4-H kids step up for the community

Jun 24, 2010

Murrieta4H6-24-10
Murrieta Mustangs raise $5,500 to build a new, covered bus stop

By: Jim Rothgeb, 951-676-4315, ext. 2621

North County Times

MURRIETA, Calif. -- From her vantage point just inside the front doors of the Murrieta Senior Center, Betty Campos couldn't contain her appreciation.

"I don't ride the bus very much, but I think it's pretty neat what those kids did," Campos said Wednesday. "This is something very positive."

Those kids are the Murrieta Mustang 4-H Club. In the last 10 months, the 40 youths, ages 5 through 18, raised $5,500 to have a covered bus stop built on Juniper Street, about a half-block from the senior center. Where there was once nothing but a pole with a schedule posted for Riverside Transit Agency's Route 23, there is now a metal bench underneath a metal shelter the blocks the sun's rays.

It may not sound like much, but to transit agency officials that bus stop, between Jefferson and Adams avenues, is a pretty big deal. That's why many of them gathered there Wednesday to honor the 4-H club and officially dedicate the new shelter.

"This may not be the biggest project we've ever done, but it is certainly the most noteworthy," said Larry Rubio, chief executive officer for Riverside Transit Agency. It's the system's first bus shelter ever built through fundraising efforts of a local youth group. And it's one of only a handful of covered stops along RTA routes in Murrieta.

Sheyanne Stewart, a 4-H alumna and current adviser, suggested the idea that club members approved last September. The money came from bake sales, snack bar sales, three anonymous donors and two other sources that Stewart singled out.

One was a grant for $3,000 from the Thomas and Dorothy Leavey Foundation, named after longtime supporters of 4-H whose estate honors worthy club projects throughout California.

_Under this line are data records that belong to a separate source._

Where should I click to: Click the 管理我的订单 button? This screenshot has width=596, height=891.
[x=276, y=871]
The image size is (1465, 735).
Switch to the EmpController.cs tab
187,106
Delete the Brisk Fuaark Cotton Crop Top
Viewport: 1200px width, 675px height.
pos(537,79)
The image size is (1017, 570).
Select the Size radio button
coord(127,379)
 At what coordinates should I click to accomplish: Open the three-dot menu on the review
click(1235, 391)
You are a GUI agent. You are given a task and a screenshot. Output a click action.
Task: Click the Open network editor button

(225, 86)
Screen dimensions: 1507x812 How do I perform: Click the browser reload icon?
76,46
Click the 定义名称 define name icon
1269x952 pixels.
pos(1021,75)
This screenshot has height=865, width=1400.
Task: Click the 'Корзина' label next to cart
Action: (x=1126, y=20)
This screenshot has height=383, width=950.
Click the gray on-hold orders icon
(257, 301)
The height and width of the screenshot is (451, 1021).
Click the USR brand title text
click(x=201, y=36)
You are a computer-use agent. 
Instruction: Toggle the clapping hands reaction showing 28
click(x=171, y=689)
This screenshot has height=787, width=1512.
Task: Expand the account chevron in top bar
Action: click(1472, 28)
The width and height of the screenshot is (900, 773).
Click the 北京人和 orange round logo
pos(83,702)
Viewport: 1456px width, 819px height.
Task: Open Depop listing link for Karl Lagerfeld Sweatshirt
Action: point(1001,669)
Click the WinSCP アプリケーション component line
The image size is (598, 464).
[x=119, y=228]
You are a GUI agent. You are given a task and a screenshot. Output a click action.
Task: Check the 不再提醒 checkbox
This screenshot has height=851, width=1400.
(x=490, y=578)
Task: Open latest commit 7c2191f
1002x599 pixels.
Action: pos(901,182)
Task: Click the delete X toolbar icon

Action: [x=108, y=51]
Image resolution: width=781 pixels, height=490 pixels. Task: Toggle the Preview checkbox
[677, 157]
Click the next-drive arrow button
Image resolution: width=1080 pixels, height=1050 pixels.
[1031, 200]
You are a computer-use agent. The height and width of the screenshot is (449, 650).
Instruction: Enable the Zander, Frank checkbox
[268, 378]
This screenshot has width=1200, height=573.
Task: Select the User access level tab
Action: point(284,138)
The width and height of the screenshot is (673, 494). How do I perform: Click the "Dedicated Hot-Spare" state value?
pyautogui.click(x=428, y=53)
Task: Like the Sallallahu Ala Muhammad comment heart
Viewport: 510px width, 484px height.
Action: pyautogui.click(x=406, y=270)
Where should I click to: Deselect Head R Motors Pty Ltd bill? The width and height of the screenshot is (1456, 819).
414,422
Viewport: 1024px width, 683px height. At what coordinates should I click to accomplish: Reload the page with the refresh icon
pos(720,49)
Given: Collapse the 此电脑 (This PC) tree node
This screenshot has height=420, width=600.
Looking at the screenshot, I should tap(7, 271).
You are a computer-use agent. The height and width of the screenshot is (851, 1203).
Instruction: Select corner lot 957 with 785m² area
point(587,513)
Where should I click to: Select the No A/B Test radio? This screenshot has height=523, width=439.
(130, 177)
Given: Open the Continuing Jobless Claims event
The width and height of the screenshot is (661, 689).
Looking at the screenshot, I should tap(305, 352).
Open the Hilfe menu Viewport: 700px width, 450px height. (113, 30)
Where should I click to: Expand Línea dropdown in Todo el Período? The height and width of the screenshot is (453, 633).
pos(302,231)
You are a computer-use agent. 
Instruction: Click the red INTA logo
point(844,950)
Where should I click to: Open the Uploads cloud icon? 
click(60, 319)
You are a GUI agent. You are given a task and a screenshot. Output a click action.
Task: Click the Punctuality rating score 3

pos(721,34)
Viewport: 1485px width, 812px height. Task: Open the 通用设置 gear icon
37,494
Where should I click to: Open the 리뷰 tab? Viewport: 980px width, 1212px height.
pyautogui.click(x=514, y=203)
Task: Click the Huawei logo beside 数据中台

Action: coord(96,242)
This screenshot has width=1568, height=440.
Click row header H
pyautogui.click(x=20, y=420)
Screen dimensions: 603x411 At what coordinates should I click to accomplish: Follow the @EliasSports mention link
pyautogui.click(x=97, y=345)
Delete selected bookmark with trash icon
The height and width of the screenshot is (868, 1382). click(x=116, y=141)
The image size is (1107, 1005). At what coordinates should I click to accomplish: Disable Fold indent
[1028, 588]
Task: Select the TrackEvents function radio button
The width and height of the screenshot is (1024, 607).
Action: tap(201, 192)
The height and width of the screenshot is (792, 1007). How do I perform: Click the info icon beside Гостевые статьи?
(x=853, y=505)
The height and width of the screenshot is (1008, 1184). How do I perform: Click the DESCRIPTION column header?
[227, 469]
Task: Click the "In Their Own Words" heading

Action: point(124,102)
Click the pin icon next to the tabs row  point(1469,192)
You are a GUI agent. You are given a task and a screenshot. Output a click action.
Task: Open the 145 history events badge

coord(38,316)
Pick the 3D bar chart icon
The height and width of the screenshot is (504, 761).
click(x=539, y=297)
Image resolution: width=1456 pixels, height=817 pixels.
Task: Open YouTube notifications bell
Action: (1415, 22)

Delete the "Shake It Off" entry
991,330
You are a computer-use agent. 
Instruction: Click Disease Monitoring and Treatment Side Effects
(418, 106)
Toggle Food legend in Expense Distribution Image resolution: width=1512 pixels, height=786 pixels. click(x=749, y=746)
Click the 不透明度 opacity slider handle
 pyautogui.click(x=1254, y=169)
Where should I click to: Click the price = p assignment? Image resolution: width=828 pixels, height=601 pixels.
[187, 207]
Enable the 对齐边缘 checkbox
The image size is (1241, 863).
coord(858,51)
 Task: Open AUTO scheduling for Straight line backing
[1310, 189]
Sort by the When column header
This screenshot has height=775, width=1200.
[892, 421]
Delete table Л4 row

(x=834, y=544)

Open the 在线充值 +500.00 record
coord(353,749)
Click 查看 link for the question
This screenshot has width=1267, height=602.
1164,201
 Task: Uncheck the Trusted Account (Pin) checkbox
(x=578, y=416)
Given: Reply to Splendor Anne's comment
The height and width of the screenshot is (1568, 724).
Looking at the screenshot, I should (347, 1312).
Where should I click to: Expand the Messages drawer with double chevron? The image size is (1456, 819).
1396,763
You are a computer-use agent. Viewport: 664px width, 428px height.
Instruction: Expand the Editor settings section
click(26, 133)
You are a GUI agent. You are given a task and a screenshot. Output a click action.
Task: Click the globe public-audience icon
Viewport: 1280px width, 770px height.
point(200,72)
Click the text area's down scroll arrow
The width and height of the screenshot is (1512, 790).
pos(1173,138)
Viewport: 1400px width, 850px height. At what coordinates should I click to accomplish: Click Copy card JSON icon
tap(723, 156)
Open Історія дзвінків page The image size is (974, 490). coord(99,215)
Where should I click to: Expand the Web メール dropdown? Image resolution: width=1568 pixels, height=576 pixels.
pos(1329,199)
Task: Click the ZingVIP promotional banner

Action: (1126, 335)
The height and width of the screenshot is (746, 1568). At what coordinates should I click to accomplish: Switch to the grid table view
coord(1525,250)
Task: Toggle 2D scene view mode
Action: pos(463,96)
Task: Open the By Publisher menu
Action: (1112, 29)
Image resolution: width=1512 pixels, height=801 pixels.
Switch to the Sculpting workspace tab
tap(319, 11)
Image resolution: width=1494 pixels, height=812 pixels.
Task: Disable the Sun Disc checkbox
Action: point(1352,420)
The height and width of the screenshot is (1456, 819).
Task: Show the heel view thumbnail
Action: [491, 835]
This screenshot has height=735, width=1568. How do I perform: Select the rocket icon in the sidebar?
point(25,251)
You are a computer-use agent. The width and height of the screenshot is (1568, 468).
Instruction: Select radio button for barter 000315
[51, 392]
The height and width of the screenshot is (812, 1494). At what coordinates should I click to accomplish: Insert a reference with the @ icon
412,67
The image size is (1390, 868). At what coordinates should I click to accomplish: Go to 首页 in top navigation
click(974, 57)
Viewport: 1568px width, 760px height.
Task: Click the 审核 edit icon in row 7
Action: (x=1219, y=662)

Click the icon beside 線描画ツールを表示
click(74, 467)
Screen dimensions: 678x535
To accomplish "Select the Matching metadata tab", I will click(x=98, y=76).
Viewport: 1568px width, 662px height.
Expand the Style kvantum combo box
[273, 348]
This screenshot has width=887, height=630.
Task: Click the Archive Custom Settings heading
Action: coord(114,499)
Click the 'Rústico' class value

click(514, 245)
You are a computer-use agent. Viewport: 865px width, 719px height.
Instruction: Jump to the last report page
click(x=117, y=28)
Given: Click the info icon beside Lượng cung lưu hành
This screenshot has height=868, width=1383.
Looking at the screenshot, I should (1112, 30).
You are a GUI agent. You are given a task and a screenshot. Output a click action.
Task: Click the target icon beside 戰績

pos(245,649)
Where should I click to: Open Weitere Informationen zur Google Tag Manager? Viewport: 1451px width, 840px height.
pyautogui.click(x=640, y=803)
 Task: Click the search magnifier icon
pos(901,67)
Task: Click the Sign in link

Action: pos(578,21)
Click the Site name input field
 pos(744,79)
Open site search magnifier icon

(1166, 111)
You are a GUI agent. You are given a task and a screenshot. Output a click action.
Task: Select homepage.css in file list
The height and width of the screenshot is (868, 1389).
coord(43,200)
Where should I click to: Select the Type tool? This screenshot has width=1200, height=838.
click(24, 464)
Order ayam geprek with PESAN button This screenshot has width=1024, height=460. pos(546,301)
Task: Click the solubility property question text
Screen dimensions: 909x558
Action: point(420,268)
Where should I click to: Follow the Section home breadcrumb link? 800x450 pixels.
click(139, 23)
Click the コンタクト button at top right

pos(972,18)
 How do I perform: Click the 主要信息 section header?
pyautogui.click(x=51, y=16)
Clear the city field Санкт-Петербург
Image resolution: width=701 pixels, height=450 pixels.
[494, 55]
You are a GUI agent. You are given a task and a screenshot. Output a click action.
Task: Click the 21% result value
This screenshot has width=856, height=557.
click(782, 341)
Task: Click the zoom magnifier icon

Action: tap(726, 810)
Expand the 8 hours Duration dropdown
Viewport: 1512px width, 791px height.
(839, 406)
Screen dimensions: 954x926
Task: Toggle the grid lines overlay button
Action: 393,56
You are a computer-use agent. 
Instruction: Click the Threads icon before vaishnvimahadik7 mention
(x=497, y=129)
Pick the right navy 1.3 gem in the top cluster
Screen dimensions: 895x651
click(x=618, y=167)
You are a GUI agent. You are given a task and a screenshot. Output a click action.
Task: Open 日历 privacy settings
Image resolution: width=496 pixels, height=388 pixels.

They also received $1,500 from Kohl's of Murrieta, who worked with the Mustangs on a recent creek cleanup in Murrieta's Los Alamos Hi

lls Sports Park.

Eleven-year-old Carleigh Campbell estimates she either baked or sold 45 cupcakes in her effort to help raise money, and Wednesday she made it sound as though every one of them was well worth it.

"I've always wanted to do a big community project like this," she said. "And I feel good about it."

A small plaque will hang in a corner of the bus stop, honoring the Murrieta Mustangs for their contribution.

In the words of Murrieta Councilman Doug McAllister, who currently sits on the Riverside Transit board of directors, the club members "found a need, moved forward to meet it, and became part of the solution."

And using the Mustangs as an example, Rubio added that the challenge has been made.

"We'd love to see other groups step forward and also be part of that solution," he said.